Extracted records

== Segment start ==

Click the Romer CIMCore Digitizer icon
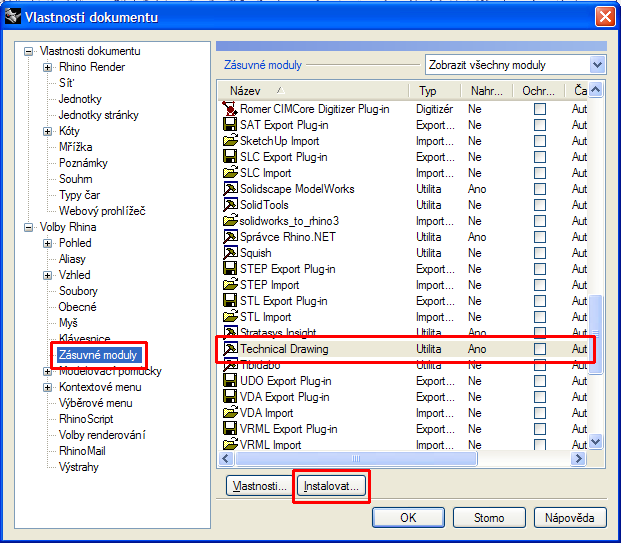621x543 pixels. tap(230, 109)
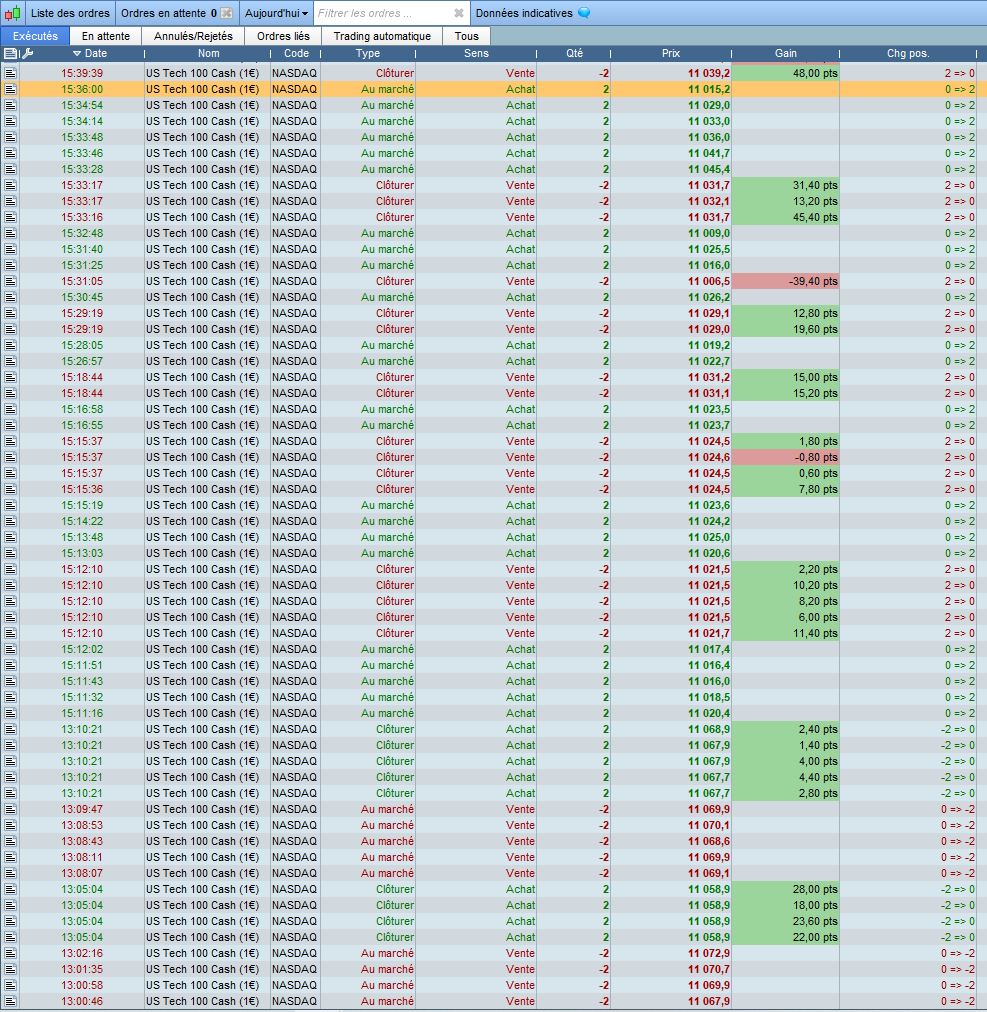Click the Ordres liés tab
Image resolution: width=987 pixels, height=1012 pixels.
point(283,36)
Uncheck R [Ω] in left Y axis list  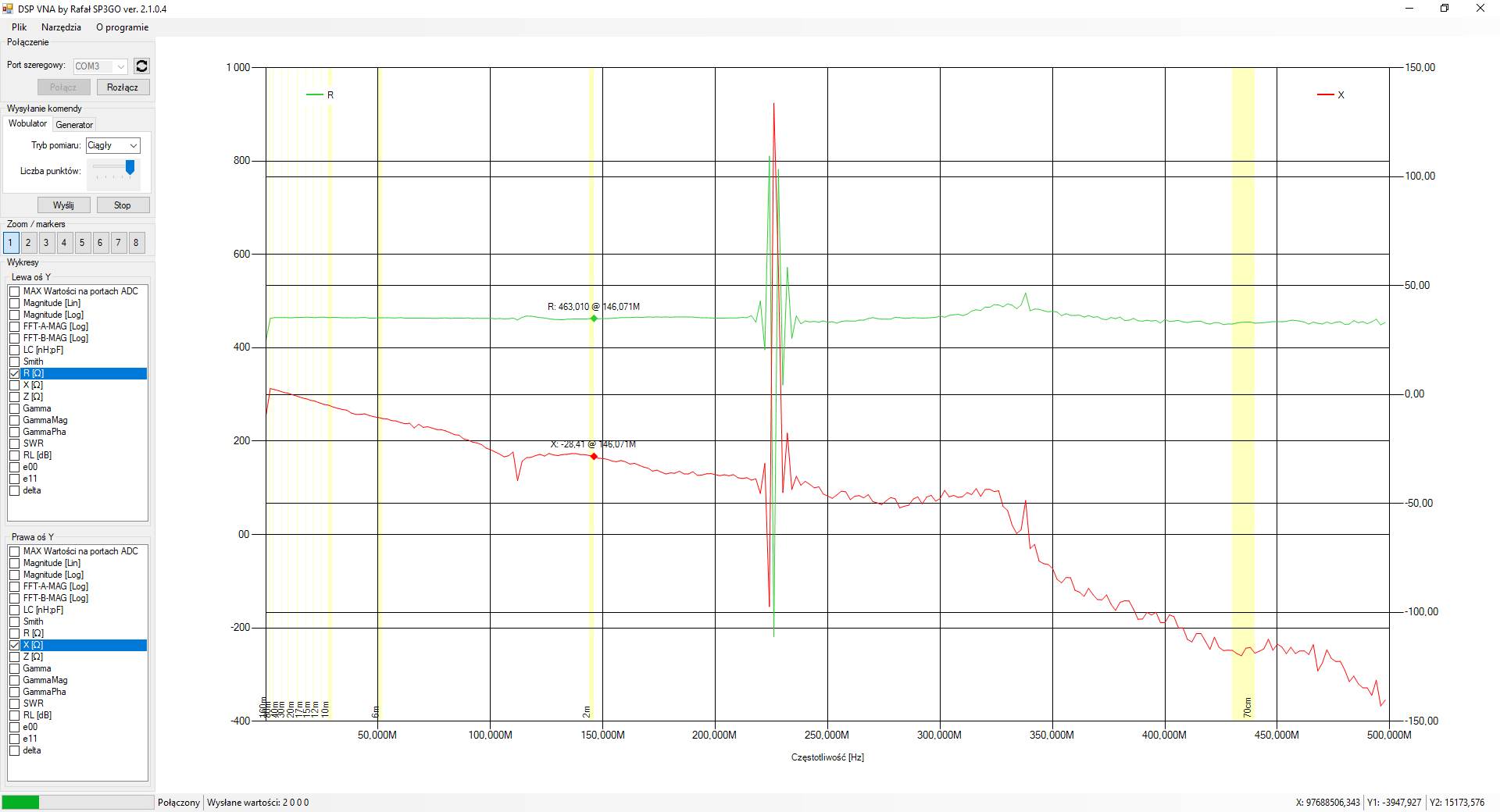point(15,373)
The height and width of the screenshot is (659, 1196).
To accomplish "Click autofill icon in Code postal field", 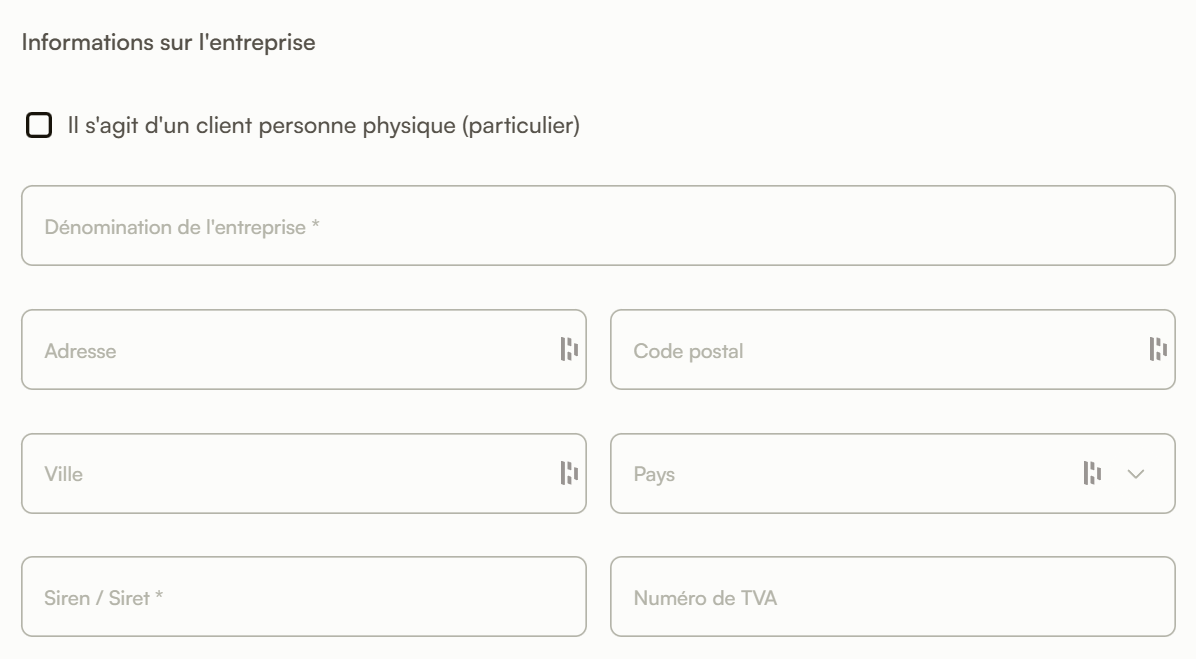I will pyautogui.click(x=1158, y=349).
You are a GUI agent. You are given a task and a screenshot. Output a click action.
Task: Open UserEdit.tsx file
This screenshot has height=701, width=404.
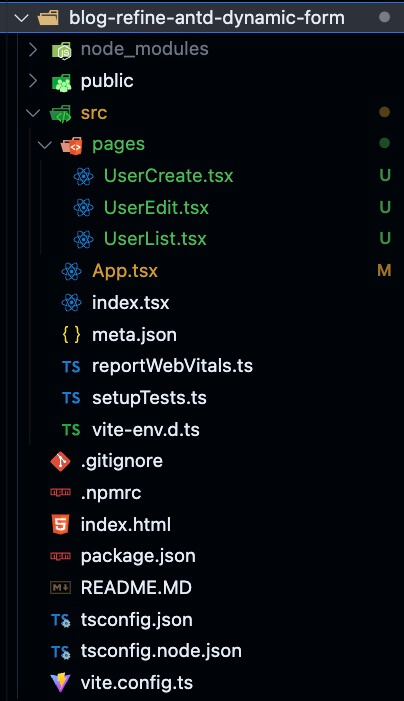coord(156,207)
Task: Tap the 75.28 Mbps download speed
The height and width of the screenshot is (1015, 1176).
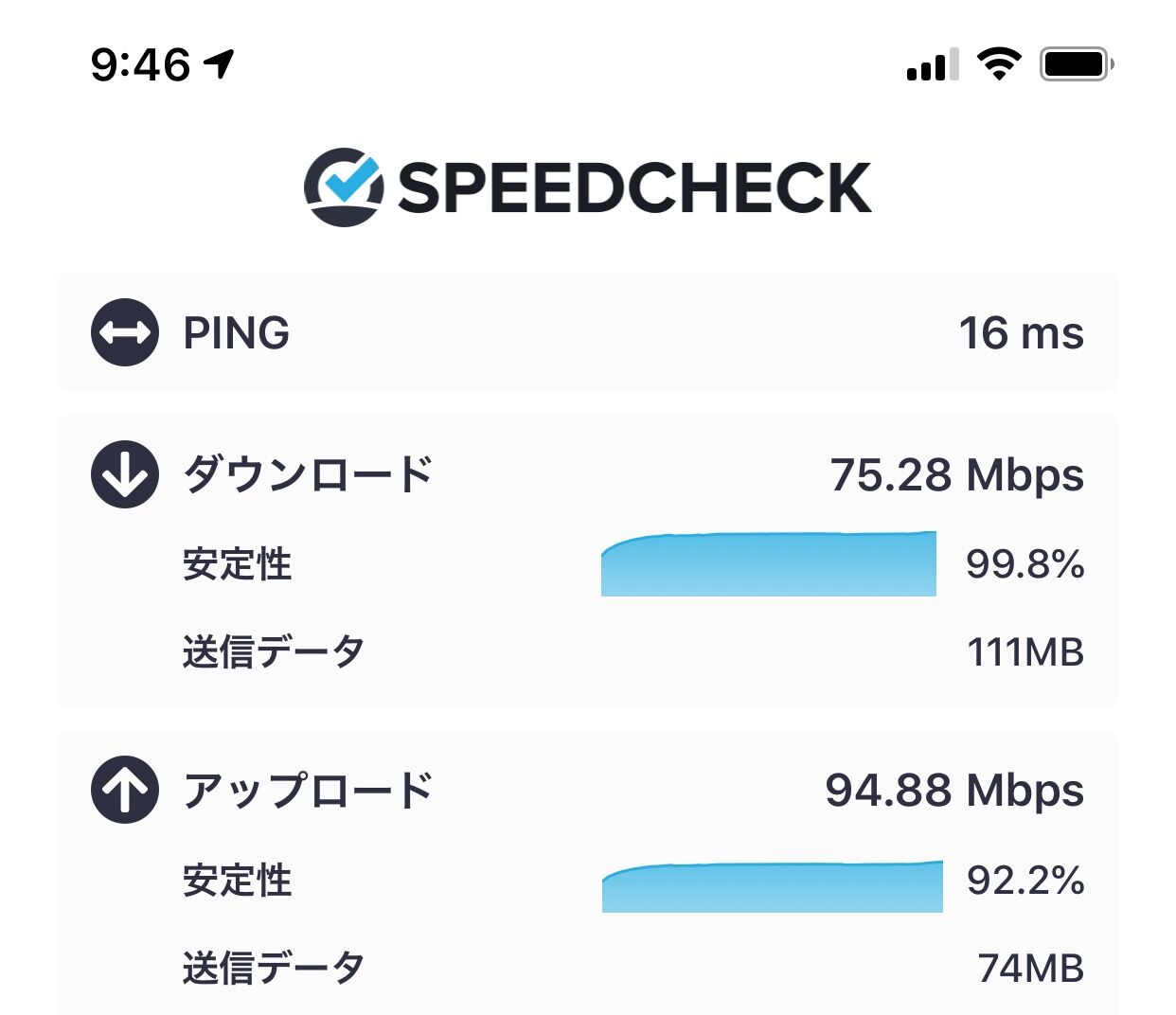Action: [957, 475]
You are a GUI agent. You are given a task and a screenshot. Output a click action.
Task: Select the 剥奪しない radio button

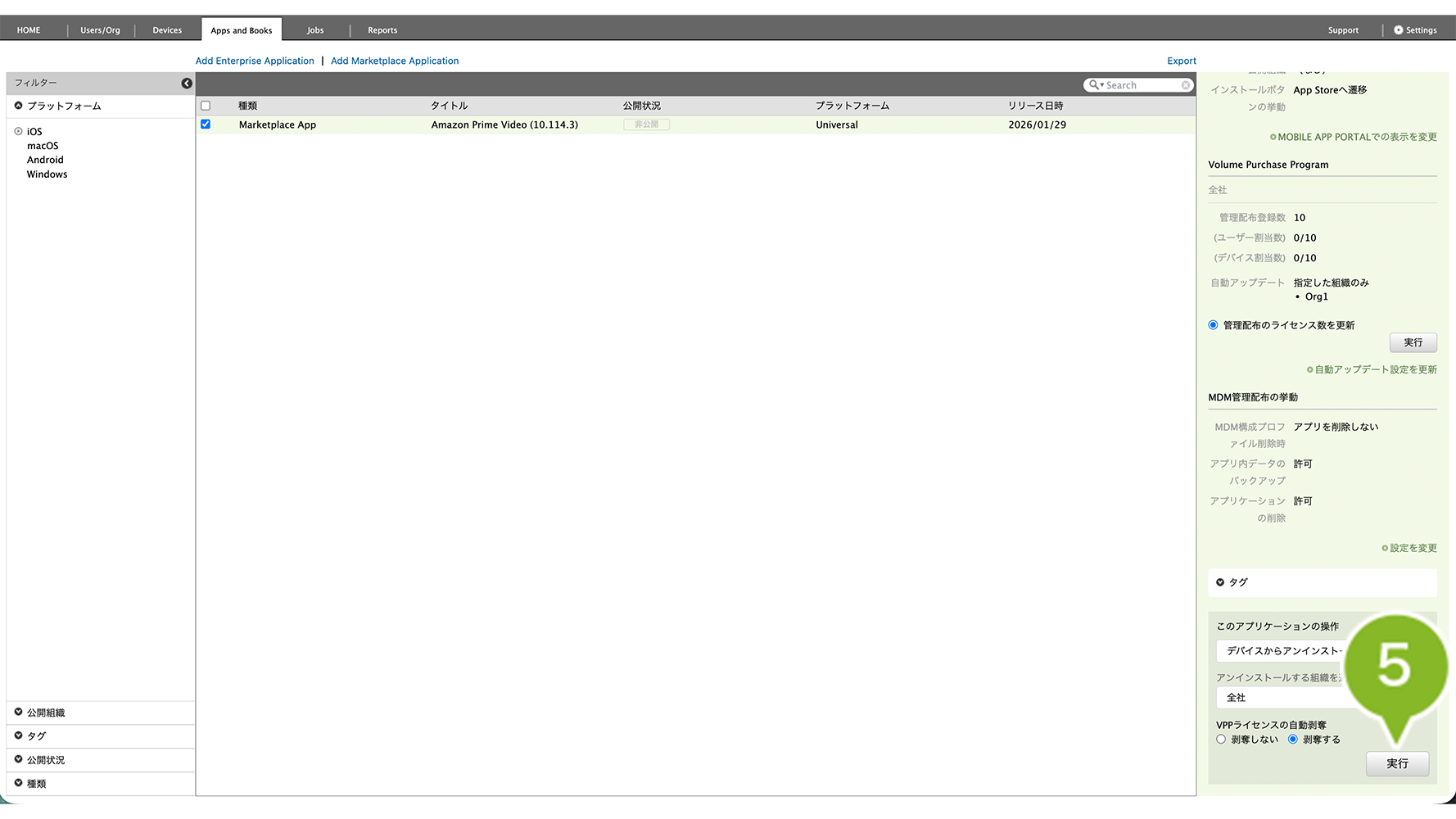pos(1221,740)
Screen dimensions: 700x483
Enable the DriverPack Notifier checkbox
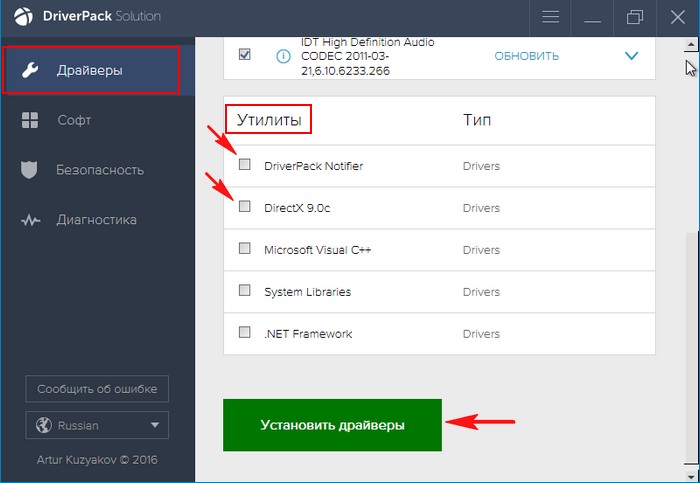[x=245, y=165]
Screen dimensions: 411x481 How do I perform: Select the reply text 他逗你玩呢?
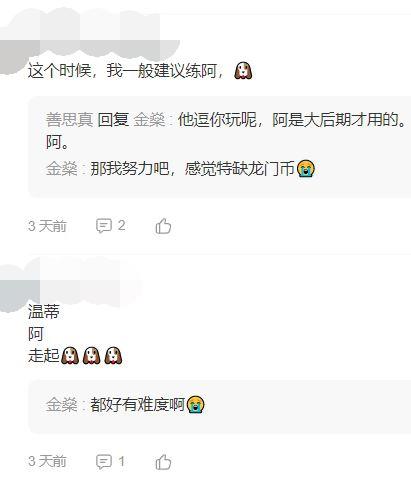click(217, 120)
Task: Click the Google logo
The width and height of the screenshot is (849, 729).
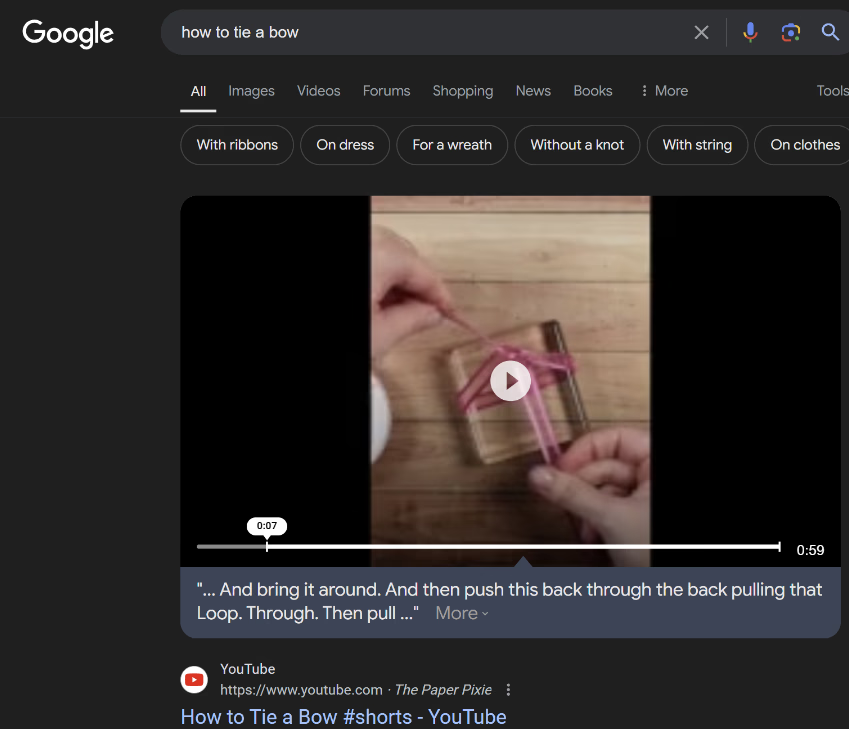Action: pyautogui.click(x=67, y=34)
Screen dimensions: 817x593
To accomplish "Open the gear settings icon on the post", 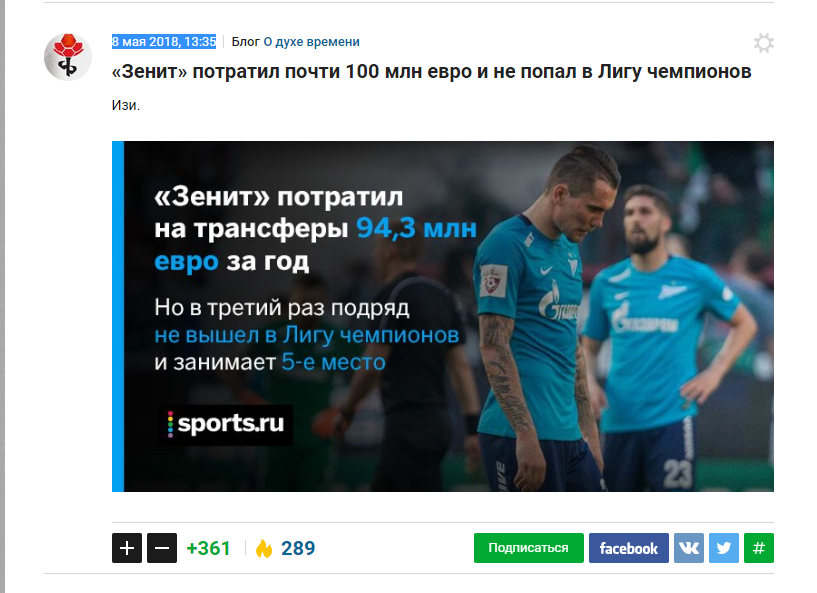I will pyautogui.click(x=763, y=43).
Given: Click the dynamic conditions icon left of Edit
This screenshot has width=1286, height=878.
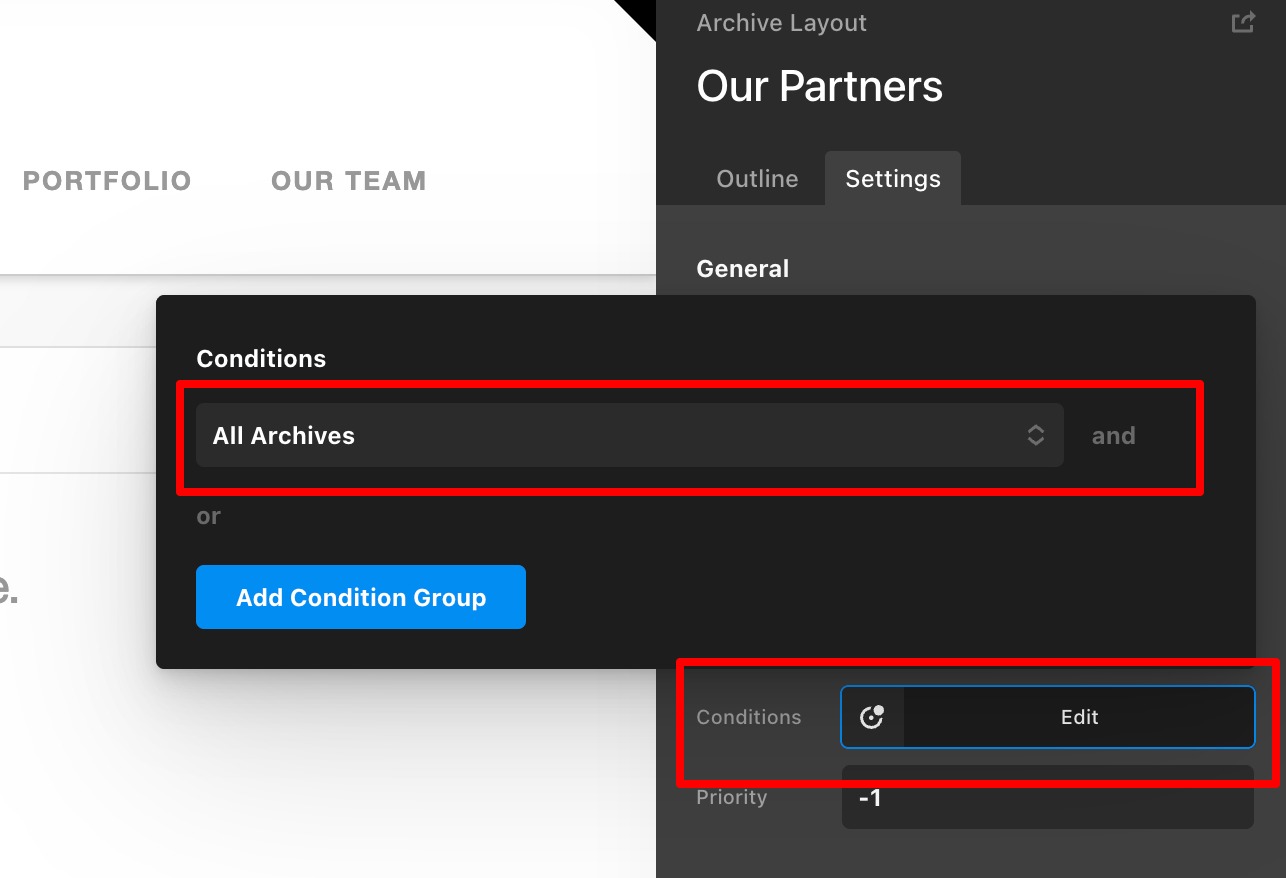Looking at the screenshot, I should point(872,717).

== Segment end ==

Exercise requirements: The response must repeat exactly the lines above from the one with "Task: Select the 剥奪しない radio button" through the one with "Task: Click the Google logo", including both, and must contain no pictures and no other text.

Written response:
Task: Select the 剥奪しない radio button

pos(1221,740)
Screen dimensions: 700x483
Enable the DriverPack Notifier checkbox
[x=245, y=165]
Screen dimensions: 411x481 How do I perform: Select the reply text 他逗你玩呢?
click(217, 120)
Task: Click the Google logo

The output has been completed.